■ Goal of the exercise
Examine the records and identify each line that includes the string "color". Copy those lines.

■ Given data

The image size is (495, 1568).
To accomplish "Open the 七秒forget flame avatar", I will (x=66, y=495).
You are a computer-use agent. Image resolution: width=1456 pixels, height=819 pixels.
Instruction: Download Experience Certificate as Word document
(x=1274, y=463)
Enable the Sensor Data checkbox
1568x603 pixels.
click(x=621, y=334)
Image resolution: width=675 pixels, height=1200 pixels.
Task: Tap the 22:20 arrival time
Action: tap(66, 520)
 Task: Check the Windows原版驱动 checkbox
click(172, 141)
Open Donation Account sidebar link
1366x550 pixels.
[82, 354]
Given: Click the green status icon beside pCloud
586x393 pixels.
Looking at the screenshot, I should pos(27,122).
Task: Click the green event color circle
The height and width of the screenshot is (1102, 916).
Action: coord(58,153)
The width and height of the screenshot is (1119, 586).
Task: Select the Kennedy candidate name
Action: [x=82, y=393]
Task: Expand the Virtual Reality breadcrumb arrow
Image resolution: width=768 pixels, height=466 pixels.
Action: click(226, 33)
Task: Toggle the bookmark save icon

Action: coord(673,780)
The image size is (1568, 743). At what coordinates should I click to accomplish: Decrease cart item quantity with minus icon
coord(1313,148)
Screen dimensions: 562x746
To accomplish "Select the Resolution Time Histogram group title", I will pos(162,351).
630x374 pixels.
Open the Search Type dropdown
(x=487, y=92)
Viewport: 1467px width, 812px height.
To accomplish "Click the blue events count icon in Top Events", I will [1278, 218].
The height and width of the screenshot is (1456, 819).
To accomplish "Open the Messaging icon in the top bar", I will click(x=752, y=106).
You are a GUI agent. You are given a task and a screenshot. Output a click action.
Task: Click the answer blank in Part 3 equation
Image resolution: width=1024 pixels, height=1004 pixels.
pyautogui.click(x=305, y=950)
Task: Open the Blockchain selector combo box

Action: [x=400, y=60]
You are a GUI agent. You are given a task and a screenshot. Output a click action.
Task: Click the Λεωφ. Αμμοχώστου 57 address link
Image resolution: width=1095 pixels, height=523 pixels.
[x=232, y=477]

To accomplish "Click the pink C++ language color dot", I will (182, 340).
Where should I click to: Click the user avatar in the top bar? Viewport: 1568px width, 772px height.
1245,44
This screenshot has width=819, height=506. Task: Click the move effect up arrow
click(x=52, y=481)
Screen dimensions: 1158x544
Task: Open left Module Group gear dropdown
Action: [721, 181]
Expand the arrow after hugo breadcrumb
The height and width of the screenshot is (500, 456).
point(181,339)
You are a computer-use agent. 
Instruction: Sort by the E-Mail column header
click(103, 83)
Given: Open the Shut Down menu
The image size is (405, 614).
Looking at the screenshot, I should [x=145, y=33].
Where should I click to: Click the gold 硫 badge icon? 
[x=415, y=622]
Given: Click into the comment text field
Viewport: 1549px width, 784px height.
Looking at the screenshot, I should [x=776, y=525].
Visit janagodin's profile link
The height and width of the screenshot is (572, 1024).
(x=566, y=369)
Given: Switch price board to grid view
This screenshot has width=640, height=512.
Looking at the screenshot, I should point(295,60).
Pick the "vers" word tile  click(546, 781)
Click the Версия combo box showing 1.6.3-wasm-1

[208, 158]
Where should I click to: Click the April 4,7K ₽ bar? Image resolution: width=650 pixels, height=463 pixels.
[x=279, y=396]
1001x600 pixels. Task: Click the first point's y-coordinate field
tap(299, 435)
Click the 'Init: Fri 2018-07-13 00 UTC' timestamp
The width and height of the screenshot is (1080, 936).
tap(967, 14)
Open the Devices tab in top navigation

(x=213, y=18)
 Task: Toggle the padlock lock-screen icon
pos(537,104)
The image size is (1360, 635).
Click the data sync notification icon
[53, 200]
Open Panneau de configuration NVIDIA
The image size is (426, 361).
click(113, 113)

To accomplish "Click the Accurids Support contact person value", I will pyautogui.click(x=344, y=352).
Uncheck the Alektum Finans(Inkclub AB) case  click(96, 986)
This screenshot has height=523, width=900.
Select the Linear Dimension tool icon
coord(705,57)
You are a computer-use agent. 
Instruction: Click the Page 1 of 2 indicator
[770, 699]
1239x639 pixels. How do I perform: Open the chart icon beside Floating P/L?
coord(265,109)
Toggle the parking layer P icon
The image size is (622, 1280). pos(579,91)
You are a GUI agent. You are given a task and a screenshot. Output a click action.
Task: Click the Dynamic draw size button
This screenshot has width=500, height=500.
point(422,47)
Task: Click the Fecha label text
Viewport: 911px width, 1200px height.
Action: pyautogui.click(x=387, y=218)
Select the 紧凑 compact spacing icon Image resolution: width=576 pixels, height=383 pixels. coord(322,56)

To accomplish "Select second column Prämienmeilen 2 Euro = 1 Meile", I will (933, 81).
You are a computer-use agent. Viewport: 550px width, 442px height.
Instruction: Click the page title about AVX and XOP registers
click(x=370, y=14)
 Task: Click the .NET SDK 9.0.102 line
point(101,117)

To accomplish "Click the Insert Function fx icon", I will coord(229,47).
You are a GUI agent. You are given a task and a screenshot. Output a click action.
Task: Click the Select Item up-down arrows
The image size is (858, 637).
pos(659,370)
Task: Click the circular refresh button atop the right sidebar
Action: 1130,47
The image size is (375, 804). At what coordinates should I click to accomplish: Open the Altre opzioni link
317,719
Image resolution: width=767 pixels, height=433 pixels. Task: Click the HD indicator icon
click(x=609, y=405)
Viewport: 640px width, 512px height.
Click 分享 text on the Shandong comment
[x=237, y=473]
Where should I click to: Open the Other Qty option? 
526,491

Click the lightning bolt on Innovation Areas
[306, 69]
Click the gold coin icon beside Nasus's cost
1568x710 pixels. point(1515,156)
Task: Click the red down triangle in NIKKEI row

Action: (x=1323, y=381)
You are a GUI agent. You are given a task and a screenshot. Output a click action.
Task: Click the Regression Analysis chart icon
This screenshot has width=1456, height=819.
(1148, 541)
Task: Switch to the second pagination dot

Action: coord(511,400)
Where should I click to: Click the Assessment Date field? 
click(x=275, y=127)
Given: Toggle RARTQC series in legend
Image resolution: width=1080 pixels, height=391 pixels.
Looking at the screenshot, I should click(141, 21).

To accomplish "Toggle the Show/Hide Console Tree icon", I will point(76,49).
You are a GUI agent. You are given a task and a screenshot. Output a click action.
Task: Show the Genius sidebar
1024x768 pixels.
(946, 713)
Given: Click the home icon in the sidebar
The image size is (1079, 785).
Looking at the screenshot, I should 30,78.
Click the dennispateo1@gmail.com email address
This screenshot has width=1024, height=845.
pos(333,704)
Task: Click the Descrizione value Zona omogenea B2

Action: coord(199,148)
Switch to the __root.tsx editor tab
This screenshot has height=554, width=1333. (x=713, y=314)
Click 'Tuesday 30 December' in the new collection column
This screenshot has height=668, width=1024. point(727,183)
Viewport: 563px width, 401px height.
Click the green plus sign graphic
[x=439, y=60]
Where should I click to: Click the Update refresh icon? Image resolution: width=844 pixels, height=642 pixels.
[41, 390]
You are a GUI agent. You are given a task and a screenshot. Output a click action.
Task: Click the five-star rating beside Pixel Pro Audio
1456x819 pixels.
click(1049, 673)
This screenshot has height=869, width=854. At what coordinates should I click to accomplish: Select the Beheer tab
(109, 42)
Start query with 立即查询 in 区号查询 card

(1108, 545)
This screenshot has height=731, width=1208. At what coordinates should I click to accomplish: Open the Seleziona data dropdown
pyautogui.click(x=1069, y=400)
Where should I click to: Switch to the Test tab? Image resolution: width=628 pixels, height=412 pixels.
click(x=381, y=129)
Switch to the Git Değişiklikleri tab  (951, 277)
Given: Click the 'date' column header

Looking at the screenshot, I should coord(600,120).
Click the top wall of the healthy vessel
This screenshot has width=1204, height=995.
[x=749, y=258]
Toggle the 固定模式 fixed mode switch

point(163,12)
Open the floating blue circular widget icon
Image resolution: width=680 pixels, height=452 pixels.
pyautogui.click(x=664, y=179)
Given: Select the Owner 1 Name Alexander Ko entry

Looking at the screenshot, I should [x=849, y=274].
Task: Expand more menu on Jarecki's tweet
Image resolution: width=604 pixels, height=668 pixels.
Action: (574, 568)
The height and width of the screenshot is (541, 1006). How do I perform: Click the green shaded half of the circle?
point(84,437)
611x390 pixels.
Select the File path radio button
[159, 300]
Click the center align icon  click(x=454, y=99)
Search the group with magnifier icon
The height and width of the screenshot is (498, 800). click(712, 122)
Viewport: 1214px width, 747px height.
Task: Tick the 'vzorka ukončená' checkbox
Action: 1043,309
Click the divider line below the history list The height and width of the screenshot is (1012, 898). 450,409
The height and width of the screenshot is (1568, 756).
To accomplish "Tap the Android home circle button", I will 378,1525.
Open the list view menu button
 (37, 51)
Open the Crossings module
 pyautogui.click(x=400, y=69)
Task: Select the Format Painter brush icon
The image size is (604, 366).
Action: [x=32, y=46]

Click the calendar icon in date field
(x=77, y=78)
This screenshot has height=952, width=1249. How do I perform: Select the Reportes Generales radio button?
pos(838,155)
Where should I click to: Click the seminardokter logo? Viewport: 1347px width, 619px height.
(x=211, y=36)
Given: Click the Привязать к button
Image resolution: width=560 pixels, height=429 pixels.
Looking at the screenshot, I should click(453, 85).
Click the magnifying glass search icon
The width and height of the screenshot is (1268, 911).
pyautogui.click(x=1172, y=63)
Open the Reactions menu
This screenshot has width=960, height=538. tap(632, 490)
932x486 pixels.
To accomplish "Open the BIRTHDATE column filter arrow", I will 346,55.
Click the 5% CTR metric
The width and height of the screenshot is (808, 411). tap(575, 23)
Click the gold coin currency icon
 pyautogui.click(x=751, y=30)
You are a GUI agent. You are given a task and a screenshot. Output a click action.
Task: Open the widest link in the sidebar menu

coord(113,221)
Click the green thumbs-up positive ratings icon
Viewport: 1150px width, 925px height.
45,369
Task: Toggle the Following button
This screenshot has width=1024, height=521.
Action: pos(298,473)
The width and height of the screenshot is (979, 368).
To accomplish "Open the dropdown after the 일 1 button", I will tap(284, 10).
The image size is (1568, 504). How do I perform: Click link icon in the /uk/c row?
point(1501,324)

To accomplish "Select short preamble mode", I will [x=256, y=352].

■ Exercise answer
Task: Click the green event color circle
To accomplish "Click the pink C++ language color dot", I will (182, 340).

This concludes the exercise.